Вернулся. Как ни странно, встретили его радостно и без насмешек. Отец похлопал по плечу – дескать, все в жизни бывает, а мать повисла на нем и не отпускала и все приговаривала: «А дома-то лучше, Димочка! Лучше, сынок!»
Брат Ванька ничего не сказал – гордым был, в отца. Но видно было, что рад: вернулся любимый братан! Они снова вместе!
Вечером напились – отец поставил бутылку и первый раз в жизни пил с сыновьями. Мать делала большие глаза, но молчала, не возражала – чувствовала важность момента.
А ночью, когда наконец улеглись, братья долго не могли уснуть, и Ванька вдруг выдал:
– Димыч, здесь тоже жизнь! Ты не думай.
Но Никитин его перебил:
– Нет, Ваня. Здесь для меня удавка. Отслужу и все равно сбегу.

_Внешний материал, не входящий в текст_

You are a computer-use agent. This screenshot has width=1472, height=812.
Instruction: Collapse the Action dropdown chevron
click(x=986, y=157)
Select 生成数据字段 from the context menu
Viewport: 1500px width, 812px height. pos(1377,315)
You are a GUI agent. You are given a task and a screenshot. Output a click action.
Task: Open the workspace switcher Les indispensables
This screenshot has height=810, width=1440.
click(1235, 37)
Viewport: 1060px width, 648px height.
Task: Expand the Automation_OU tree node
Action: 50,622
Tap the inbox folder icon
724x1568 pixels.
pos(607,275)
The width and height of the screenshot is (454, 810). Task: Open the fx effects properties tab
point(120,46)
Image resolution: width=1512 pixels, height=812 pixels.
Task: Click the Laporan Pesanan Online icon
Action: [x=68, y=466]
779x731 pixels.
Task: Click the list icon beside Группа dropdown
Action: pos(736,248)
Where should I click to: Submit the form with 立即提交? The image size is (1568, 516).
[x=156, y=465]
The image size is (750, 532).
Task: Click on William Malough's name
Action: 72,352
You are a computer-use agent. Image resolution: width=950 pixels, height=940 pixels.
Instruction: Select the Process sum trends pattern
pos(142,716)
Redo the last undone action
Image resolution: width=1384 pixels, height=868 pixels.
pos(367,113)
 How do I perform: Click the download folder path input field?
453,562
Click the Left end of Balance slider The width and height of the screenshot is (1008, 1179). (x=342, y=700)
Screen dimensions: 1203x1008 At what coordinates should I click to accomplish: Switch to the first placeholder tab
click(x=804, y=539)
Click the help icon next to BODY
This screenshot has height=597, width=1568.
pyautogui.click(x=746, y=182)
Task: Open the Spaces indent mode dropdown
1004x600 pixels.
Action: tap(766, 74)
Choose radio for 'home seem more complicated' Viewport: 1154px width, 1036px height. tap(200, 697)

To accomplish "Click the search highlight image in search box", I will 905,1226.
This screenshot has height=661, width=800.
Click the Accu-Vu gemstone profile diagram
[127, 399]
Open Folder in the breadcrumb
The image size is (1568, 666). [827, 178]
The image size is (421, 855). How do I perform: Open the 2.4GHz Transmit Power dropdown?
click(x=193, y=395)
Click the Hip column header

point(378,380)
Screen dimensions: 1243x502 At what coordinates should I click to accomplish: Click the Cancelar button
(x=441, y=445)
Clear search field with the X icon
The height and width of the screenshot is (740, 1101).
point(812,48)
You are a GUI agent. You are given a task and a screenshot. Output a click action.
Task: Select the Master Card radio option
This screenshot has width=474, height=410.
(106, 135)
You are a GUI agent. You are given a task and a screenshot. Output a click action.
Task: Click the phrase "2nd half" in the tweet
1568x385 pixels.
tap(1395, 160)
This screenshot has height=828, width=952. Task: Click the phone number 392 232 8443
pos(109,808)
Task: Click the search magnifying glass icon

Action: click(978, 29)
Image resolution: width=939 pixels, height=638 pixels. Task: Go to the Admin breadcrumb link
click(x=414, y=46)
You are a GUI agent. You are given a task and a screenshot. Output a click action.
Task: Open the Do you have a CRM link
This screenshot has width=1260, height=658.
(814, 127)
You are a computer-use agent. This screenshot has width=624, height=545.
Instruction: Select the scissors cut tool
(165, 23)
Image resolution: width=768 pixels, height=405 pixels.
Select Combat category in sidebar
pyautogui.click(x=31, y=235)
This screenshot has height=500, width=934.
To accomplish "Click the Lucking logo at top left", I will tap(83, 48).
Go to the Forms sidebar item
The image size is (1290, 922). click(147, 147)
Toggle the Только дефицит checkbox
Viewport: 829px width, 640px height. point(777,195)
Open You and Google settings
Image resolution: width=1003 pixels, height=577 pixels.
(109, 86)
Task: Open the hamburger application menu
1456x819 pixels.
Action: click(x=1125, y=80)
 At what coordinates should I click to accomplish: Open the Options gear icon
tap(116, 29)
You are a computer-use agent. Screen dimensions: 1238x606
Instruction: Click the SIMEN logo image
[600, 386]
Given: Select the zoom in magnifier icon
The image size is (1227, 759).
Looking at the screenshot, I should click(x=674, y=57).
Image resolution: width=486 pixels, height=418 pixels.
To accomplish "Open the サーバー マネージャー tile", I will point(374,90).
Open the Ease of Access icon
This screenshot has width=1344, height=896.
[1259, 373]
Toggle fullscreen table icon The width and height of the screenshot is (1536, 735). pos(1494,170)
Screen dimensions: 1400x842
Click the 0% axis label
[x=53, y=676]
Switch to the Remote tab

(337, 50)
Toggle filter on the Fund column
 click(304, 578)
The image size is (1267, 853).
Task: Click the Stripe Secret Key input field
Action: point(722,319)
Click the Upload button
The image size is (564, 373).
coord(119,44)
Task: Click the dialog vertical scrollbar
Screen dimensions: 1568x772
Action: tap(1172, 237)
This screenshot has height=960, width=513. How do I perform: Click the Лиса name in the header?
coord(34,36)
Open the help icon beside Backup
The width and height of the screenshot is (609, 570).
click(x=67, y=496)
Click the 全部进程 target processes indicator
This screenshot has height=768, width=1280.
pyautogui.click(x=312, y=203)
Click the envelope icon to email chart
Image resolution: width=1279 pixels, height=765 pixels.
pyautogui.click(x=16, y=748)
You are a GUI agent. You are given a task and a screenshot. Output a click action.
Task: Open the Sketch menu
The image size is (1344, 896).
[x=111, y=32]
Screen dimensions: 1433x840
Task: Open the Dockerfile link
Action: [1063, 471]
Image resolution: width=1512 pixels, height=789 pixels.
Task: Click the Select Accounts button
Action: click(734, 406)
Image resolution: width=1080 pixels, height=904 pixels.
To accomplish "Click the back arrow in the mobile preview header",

И не уговаривай! Не могу я здесь, понимаешь! Душно мне и хреново. Прости, брат!
Ванька обиженно засопел и ничего не ответил.
Через две недели Димка Никитин работал на заводе грузчиком. Работка была не дай бог. Но что делать? «Перекантуюсь, – утешал он себя. – Это временно. Переживу, перетерплю – выхода нет».
В сентябре он вышел на завод, а в октябре, в самом конце, когда уже почти облетели листья с деревьев и подступала самая паршивая пора поздней осени, серый и мрачный ноябрь, самый тоскливый и нудный месяц, он познакомился с Тасей.
Она была приезжей – окончив педучилище, отрабатывала по распределению три года учительницей начальных классов.
Круглая сирота, она выросла в детдоме – мать умерла от порока сердца, не дожив и до тридцати. После смерти жены отец начал пить, по-страшному, по-черному. Ну и утонул в одночасье в мелком, заросшем тиной пруду.
Тасе уже было двадцать, Никитину только исполнилось семнадцать. Была она худенькая, высокая, почти ему в рост. Кареглазая и светловолосая, с нежной, прозрачной кожей, высокими скулами и тонкими, темными, словно нарисованными бровями. Стесняясь своего роста, она сильно сутулилась, почти не поднимала при разговоре глаза. Быстро и густо краснела и говорила полушепотом. Никитин посмеивался над ней: «Как ты ведешь уроки? Тебя же не слышно!»